Looking at Virginia rivers, where blue catfish became established a few decades earlier, also gives a sense of the scale of the issue.
In portions of the James and Rappahannock rivers, surveys have found blue catfish making up 75% of the total fish biomass—or 3 out of every 4 pounds of fish. Williams noted that survey work in Maryland’s upper Patuxent River has found more than 500 fish per hectare. A hectare is about 2.5 acres.
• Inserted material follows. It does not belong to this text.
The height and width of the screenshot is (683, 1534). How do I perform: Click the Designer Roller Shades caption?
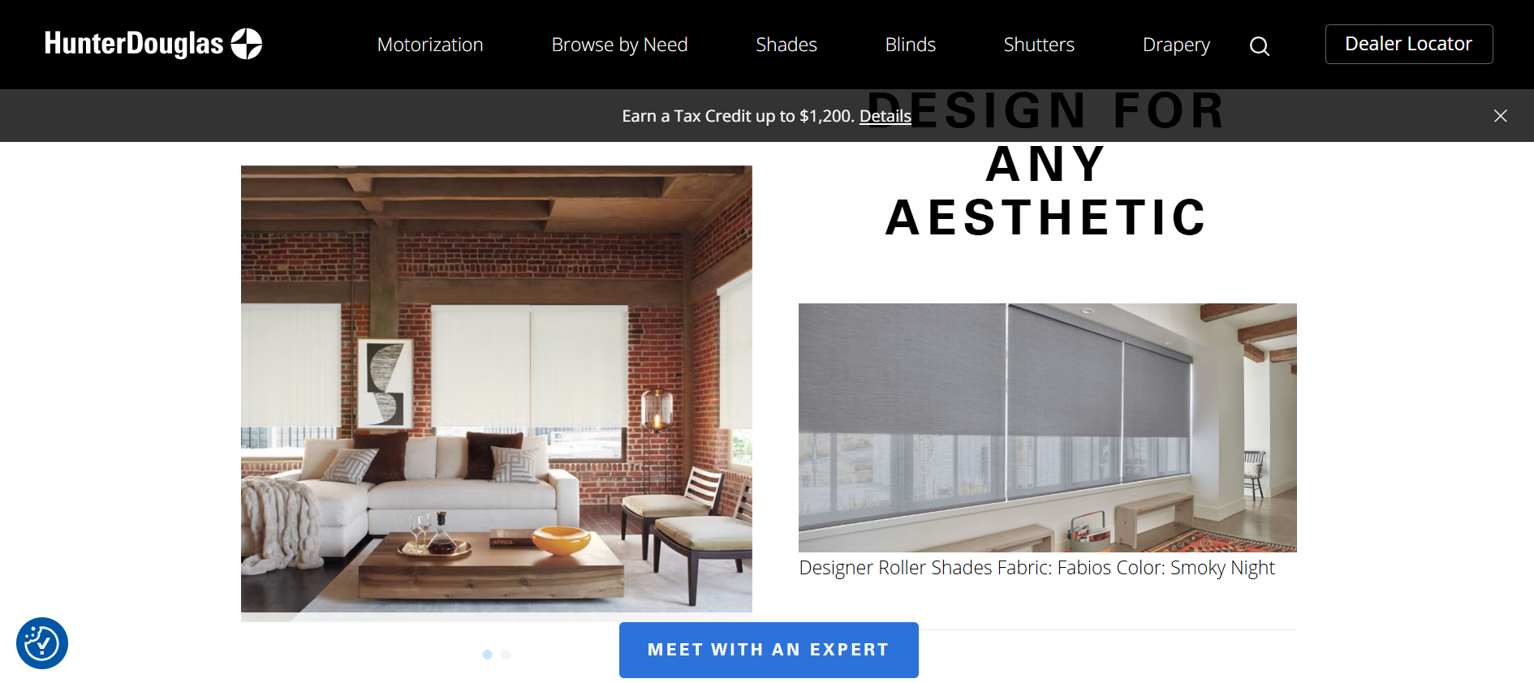tap(1036, 568)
So, say 200 blue catfish per acre—catfish soup.
With the severity of the problem, blue cats have quickly shot up as a priority among Maryland’s big three invasives, which include northern snakehead and flathead catfish, and are a focus for increasing management efforts and targeted fishing in order to contain the fish.
How did they get here? Oddly enough, state fishery managers put them there in an effort to improve fisheries. From 1974 to 1985, the Virginia Department of Game and Inland Fisheries (now the Department of Wildlife Resources) released more than 300,000 juvenile blue catfish into waters of the commonwealth, first into the James and Rappahannock rivers, followed by additional stockings in the York River 11 years later.
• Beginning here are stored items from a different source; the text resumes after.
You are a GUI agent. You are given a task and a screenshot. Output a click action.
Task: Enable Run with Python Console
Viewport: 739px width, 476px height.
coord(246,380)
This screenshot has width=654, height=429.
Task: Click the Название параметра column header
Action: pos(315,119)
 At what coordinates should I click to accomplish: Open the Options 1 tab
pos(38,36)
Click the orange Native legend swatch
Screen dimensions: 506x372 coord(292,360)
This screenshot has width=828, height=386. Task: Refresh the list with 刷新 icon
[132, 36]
Here's what a 100-pound catfish from the Tennessee River looks like. Even bigger ones may be swimming in Chesapeake tributaries in a few years. (Capt. Mike Mitchell)
Though biologists at the time believed the salty Chesapeake Bay would serve as a barrier for the freshwater fish. They would populate the stocked rivers, but couldn’t get to any of the others that ran into the bay due to the salt barrier.
The catfish proved otherwise. The catfish quickly began spreading from river to river northward around the bay. By the late 1980s, they had arrived in the Potomac. By the 2000s, they became abundant in that river and reached the Nanticoke and Patuxent rivers. DNR scientists believe the wet years of 2018 and 2019 enabled them to spread throughout the upper Bay.
Now, they’re in every major river in Maryland—and often at high densities. One large factor in their favor is their physical size. Blue cats are the largest North American catfish and among the largest freshwater fish. They can grow to be 5 feet long and top 100 pounds. An angler in 2011 caught the world record blue catfish at143 pounds—reeled in on a lake in their introduced range in Virginia. The current Maryland record is an 84-pounder caught on the Potomac River in 2012. Fifteen pounders are just average sized—and a catfish that big can gulp down a whole lot of crabs, shrimp and young sportfish.
They grow fast because they eat just about anything, and they are fast moving predators rather than strictly bottom feeders like some in the catfish family. A 2018 study on the stomach contents found that James River blues consumed 80 different species, from fish and mollusks to birds and turtles. DNR monitoring on the Patuxent River has found blue catfish to eat about 40 species—as well as rocks, chicken bones, a doll arm, an entire 16-ounce Coke bottle and electronic parts—they are sort of the tiger sharks of fresh water.
It’s clearly way too late to shut the gate on blue catfish in Chesapeake Bay tributaries. Hopefully, enough anglers and commercial fishermen will take advantage of the new resource to keep them somewhat in balance with the other species there, as they are in their natural habitat.
But the result of the improvident stocking in the 70’s and 80’s remains a cautionary tale for all fishery managers, most of whom now won’t even think of stocking non-native fish into healthy fishery habitats.